Asos crashes deeper into the red with £290m loss
ASOS insists its turnaround will bear fruit this year even though it has plunged further into the financial mire.
The fashion giant’s pre-tax losses soared from £15.8million to £290.9million.
It is cutting orders from suppliers to slash stock levels, hiking prices and keeping a tighter grip on costs.
Chief executive Jose Antonio Ramos Calamonte said the London-based company was “prioritising order economics over top-line growth”.
He added: “I am pleased with the strategic and rapid operational progress the business has made in the first half against some challenging trading conditions.
“I am very confident of our return to sustainable profit and cash generation in the second half of the year and beyond.”
The online fashion pioneer’s losses for the six months to the end of February came as it wrote off £130million in excess stock and was hit by property write-offs and closure costs. This followed Mr Calamonte’s decision to axe excess office and warehouse space.
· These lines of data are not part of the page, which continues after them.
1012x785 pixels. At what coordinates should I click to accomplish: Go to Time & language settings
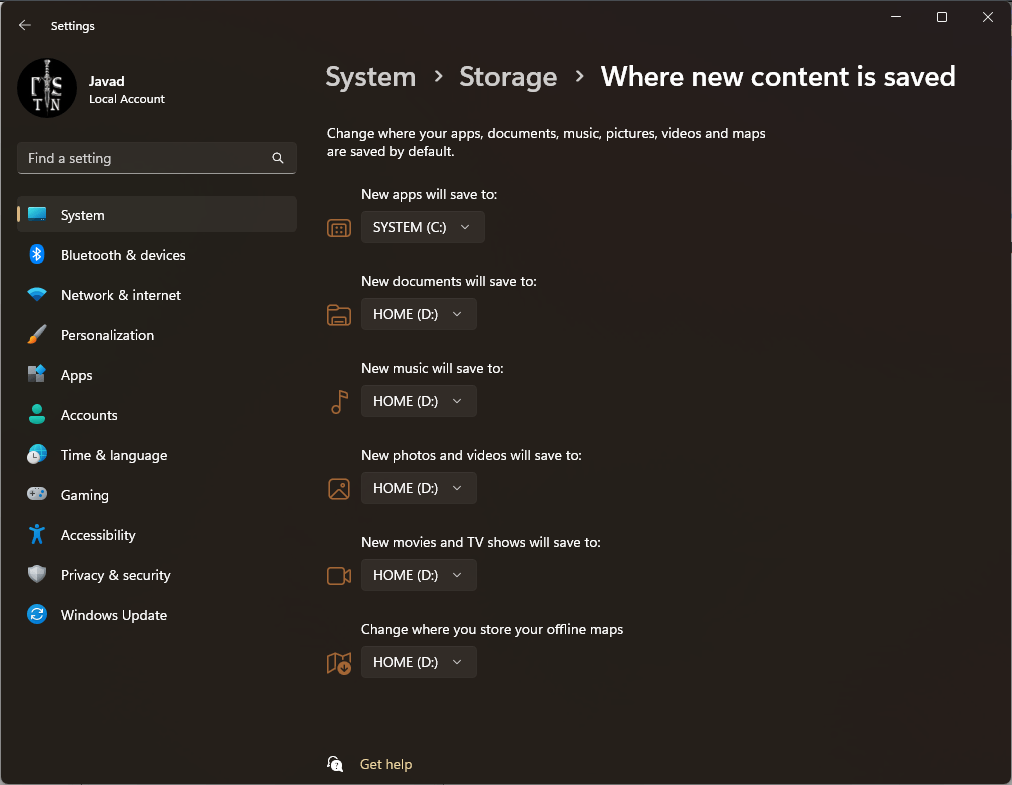pyautogui.click(x=113, y=455)
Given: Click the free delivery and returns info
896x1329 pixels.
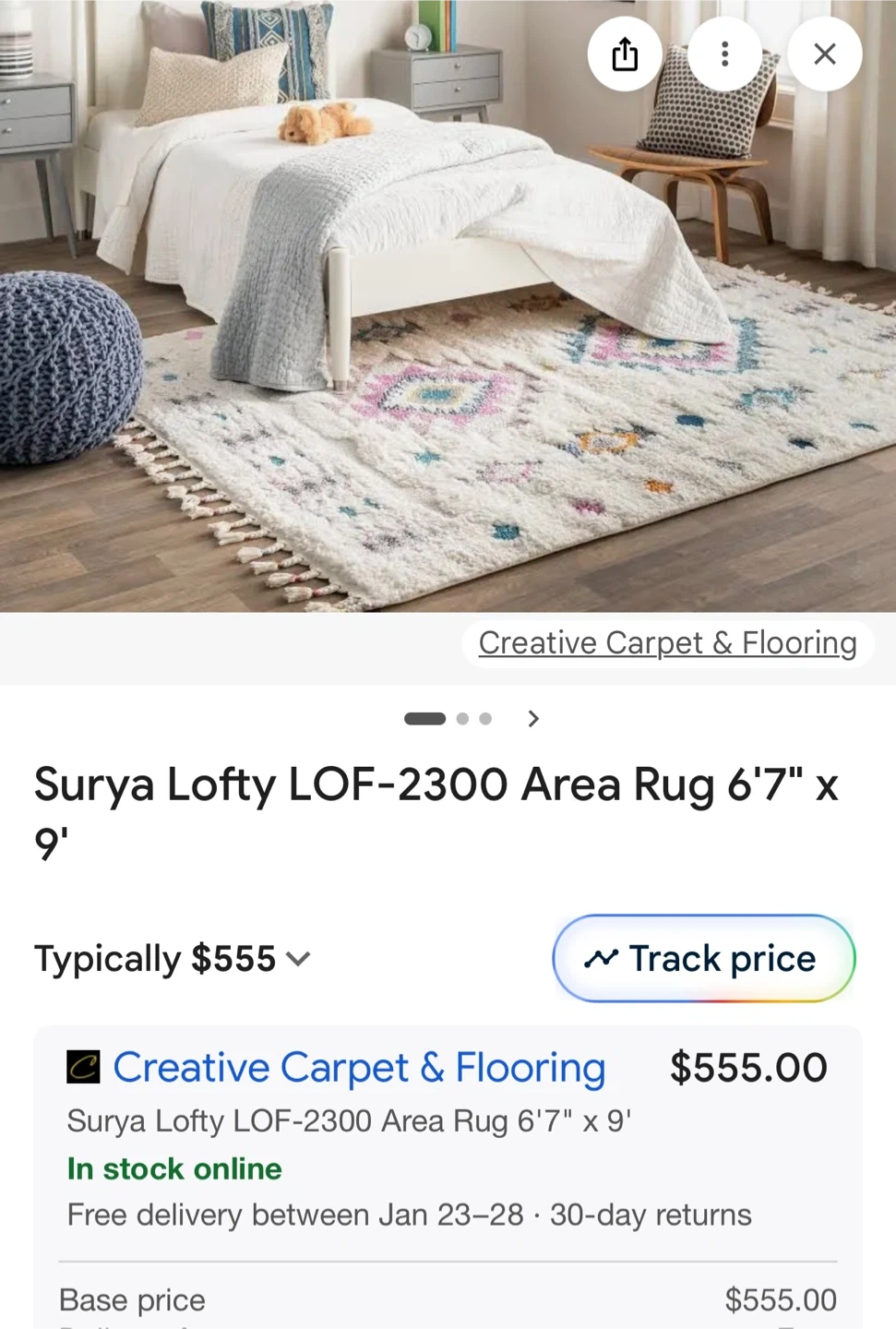Looking at the screenshot, I should 410,1215.
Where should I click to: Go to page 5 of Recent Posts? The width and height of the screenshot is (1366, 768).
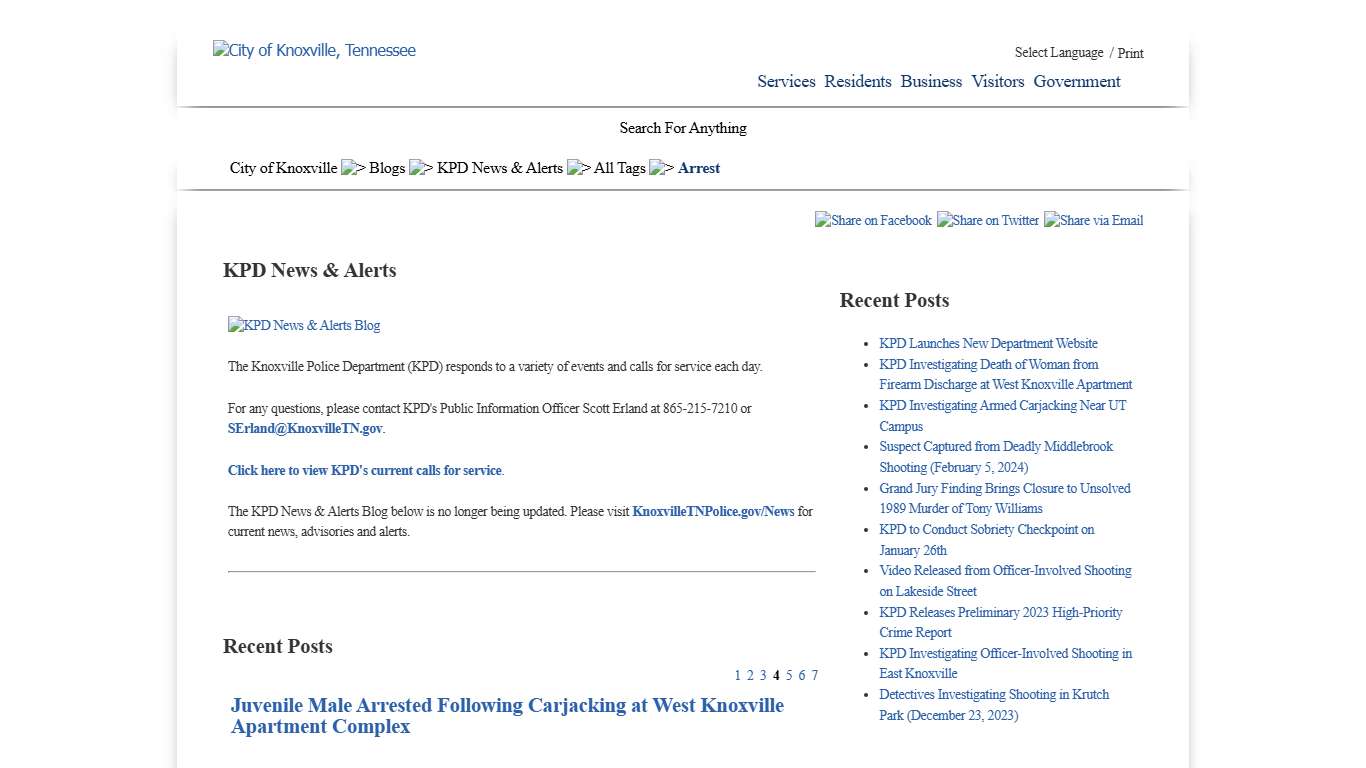coord(789,675)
Sales slumped, causing revenues to fall 8 per cent to £1.8billion. It was also hurt by cutting markdowns and marketing. Asos’s customer base shrank 7 per cent to 24.9 million, with items ordered down 14 per cent to 43.2 million. Website visits fell 12 per cent to 1.4 billion. UK sales were down 10 per cent, flat in Europe, up 7 per cent in the US, but down 36 per cent elsewhere. In the second half Asos predicts it will see a “low, double-digit decline” in sales. Russell Pointon, of City analyst Edison, said brands like Asos had a pandemic spurt but now “the cost-of-living crisis and – crucially – the return to the high street has induced a sharp downturn in consumer demand for online fashion”. Asos snapped up the Topshop and Miss Selfridge brands in 2021. It employs more than 3,000 people.